To get a phone call from these people, the Monday after Thanksgiving saying you need additional images (after a mammogram the previous Wednesday) is a bit unnerving.
My mammogram last year was fine. But I had a scare in the past. Right after Wild Boy was born, I found a lump and was directed to go for a breast ultrasound. A first-time, lactating mother of a newborn baby was not who you wanted to be sitting next to you in a breast center waiting room. Luckily, my lump was determined to be a benign cyst and hadn’t given me any trouble, even years later.
Now, something was different according to the experts and I was decidedly freaked out. We had just gotten back from Thanksgiving in NY (and on the plane ride home we found out a good friend’s mother had just been diagnosed with colon cancer) and I’d literally just recovered from planning and executing the “Ride For Jon” event for my neighbor recently diagnosed with cancer. It’s said that bad things happen in threes and I was doing the math.
In my panicked state, I was not fully equipped for what I had to do: I had to find a trust-worthy mammogram facility in California , wait not only for my films to be sent from New York and reviewed by new-found facility before I could be scheduled to take these new images that I now needed. The wise Tom Petty has let us all know, “the waiting is the hardest part” and the man doesn’t lie.
I was lucky (that sage Tom Petty has also said, “even the losers get lucky sometimes”) and found Huntington Hill Breast Center in Pasadena, CA:
From the first contact at the reception desk, to the spa-like waiting rooms with flat screen TV’s (“Elf” was playing), multiple check-in’s from staff to see if patients needed anything, I was definitely in surroundings to help quell my anxious nature. HHBC even gave patients some gifts:
When every technician introduced herself and told you she would be taking care of you, I believed it. Patti took care of me and my mammogram and then took me to Dulcie for my ultrasound. Here’s a picture of my ultrasound room:
10 minutes after my ultrasound, my technician, Dulcie (who saw I was a bit nervous) brought in Dr. Lakshmi Tegulapalle to tell me that I was absolutely fine. There was overlapping of breast tissue and a benign cyst but nothing to worry about – at all.
I was so relieved that I asked if I could take a picture of the two of them and they said OK. Instant results, no agonizing phone calls or letters to wait for, my husband and I were thrilled.
My story ends well right now. I will return to Huntington Hill Breast Center next year and I even sent a letter to Daina Nasir, Clinic Manager to tell her how wonderful I thought her staff were and how her facility made a very anxiety producing situation (with an extremely high strung New Yorker) so much easier. In the vein of excellent customer service, I’ll let you know that Daina responded quickly not only to thank me for the note but said she’d be letting her staff know as well.
I got lucky. Some people have not gotten the results that I received and have been willing to talk about their journey with the world. While I haven’t ever met, Wendy Nielsen, I follow her on Twitter and chronicles her bout with cancer (Cancer and Me) and educates others via her Breast Cancer 101 page. I not only admire her bravery and writing but she helped educate me even though I was lucky enough not to need such a deep education.

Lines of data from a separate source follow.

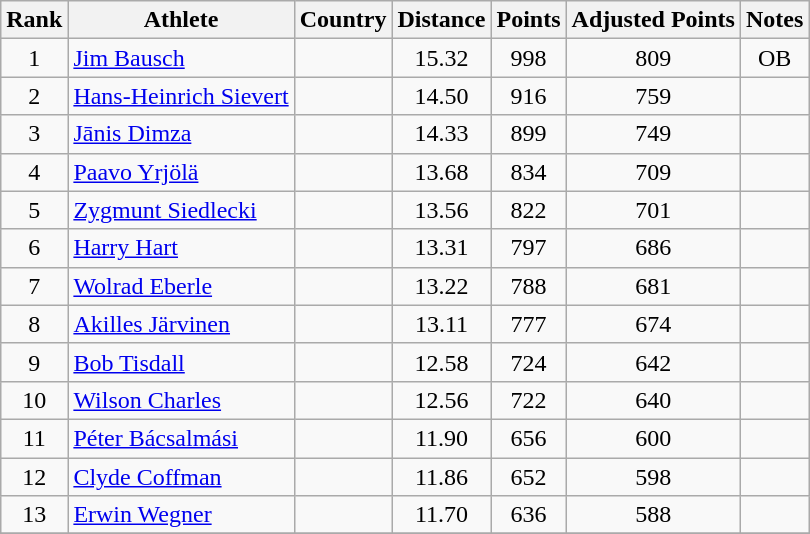
998 (528, 58)
Wolrad Eberle (181, 286)
588 (653, 515)
822 (528, 210)
Harry Hart (181, 248)
Péter Bácsalmási (181, 438)
656 (528, 438)
642 (653, 362)
Hans-Heinrich Sievert (181, 96)
Wilson Charles (181, 400)
6 (34, 248)
Akilles Järvinen (181, 324)
797 (528, 248)
Distance (442, 20)
13.56 (442, 210)
Paavo Yrjölä (181, 172)
11.90 (442, 438)
722 (528, 400)
600 (653, 438)
12 (34, 477)
Bob Tisdall (181, 362)
709 (653, 172)
Jim Bausch (181, 58)
OB (774, 58)
13 (34, 515)
Clyde Coffman (181, 477)
Athlete (181, 20)
14.33 (442, 134)
13.68 (442, 172)
13.11 (442, 324)
636 (528, 515)
9 (34, 362)
899 (528, 134)
5 (34, 210)
640 (653, 400)
777 (528, 324)
10 (34, 400)
Adjusted Points (653, 20)
2 (34, 96)
724 (528, 362)
11.70 (442, 515)
701 (653, 210)
4 (34, 172)
759 (653, 96)
15.32 (442, 58)
681 (653, 286)
8 (34, 324)
598 (653, 477)
1 (34, 58)
12.58 (442, 362)
13.22 (442, 286)
749 (653, 134)
Rank (34, 20)
7 (34, 286)
809 (653, 58)
13.31 (442, 248)
674 (653, 324)
14.50 (442, 96)
Country (343, 20)
Jānis Dimza (181, 134)
788 (528, 286)
834 (528, 172)
11.86 (442, 477)
3 (34, 134)
652 (528, 477)
Notes (774, 20)
Points (528, 20)
12.56 (442, 400)
11 (34, 438)
686 (653, 248)
Zygmunt Siedlecki (181, 210)
Erwin Wegner (181, 515)
916 (528, 96)
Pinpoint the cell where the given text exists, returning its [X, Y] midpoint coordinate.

Ladies, why is it so difficult for us to remember that we are important?! Your partner, children, friends, family, co-workers and the like can NOT have you as part of their lives if you don’t take care of yourself!
In addition to all the things you may do to keep yourself healthy like workout and eat well, do your self-exams and get mammograms annually, at least! Don’t be afraid to get a mammogram, if you haven’t had one yet. They sound scary but they really can save your life.
There are so many resources for breast cancer questions, screenings and information that I don’t feel I list them all on this blog. I used worldwidebreastcancer.com because their graphics resonated with me (despite the fact that I HATE pink) and delivered an important message with a soft touch.
Feel free to tell me your favorite resources and perhaps I’ll start a list for the future. Thank you for reading this extremely long post. I felt it was important to document this journey and all that went along with it.
For the record, I have no affiliation with either MSKCC or Huntington Hill Breast Center. I just wanted to let others know about what one might expect (from the patient’s point of view) at both institutions.